Collected data entries:
────

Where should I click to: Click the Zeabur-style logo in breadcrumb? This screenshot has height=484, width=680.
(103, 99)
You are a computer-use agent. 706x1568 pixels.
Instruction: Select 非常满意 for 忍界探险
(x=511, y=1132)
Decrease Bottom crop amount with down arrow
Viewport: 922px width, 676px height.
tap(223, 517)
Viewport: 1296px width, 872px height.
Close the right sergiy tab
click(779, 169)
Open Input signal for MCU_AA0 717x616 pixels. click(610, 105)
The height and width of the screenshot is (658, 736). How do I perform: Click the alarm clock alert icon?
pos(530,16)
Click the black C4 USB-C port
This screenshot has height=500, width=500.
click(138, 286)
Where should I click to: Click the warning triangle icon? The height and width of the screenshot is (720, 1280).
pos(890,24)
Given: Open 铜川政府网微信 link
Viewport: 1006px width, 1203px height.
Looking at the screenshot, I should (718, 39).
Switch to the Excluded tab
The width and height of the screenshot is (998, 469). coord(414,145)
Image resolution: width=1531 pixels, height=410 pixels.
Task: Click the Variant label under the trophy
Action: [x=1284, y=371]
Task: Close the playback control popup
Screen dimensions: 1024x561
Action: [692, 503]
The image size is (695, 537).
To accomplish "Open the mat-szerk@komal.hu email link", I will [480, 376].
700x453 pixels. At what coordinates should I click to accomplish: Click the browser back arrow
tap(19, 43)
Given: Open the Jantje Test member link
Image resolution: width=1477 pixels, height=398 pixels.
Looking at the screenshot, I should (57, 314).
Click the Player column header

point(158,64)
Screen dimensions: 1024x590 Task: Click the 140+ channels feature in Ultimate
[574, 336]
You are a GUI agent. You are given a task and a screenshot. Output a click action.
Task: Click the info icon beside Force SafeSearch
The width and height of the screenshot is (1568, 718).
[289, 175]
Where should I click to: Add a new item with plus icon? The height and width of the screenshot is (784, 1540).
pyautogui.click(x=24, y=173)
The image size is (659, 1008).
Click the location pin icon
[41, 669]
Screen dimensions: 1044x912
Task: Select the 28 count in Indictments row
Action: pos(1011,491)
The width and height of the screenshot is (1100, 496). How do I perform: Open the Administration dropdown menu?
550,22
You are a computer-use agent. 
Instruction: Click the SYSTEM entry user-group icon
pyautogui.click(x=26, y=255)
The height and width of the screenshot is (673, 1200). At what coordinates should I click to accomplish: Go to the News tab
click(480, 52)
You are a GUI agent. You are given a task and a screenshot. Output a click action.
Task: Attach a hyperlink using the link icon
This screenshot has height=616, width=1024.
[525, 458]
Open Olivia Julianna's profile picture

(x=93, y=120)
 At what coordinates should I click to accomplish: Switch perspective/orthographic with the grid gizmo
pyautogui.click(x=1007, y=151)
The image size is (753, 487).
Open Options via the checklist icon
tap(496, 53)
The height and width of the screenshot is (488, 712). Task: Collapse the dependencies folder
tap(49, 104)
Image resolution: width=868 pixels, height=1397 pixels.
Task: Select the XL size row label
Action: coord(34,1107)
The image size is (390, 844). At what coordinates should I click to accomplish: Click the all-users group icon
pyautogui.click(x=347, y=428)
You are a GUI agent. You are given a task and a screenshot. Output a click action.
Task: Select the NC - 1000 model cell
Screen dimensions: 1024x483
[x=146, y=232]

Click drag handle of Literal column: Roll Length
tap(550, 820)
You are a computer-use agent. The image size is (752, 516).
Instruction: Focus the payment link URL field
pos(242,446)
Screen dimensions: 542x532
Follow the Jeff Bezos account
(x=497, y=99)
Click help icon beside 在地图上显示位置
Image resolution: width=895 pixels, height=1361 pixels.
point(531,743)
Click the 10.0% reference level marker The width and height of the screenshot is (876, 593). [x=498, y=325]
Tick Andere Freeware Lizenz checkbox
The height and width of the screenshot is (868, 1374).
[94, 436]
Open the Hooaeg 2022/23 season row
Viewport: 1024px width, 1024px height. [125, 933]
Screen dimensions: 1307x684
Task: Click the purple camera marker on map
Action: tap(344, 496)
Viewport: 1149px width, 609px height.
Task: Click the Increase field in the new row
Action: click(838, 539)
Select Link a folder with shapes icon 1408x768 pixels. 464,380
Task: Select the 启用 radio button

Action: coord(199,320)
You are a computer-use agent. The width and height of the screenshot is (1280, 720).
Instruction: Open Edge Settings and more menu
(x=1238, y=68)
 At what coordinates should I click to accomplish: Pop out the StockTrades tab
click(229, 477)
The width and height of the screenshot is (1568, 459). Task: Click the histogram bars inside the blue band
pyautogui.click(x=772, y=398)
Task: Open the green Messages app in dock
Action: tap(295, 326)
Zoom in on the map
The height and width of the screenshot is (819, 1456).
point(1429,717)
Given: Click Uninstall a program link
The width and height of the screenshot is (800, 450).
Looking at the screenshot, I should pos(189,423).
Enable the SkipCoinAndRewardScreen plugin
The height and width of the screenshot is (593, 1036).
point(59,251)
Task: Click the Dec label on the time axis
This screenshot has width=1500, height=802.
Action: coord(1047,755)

────

• _EXERCISE DETAILS_: Scan the data above and report each line in which "agent" is present.

• _WRITTEN RESPONSE_:
You are a computer-use agent. 706x1568 pixels.
You are a GUI agent. You are given a task and a screenshot. Output a click action.
You are a computer-use agent. 
You are a GUI agent. You are given a task and a screenshot. Output a click action.
You are a GUI agent. You are given a task and a screenshot. Output a click action.
You are a computer-use agent. The image size is (752, 516).
You are a computer-use agent. The width and height of the screenshot is (1280, 720).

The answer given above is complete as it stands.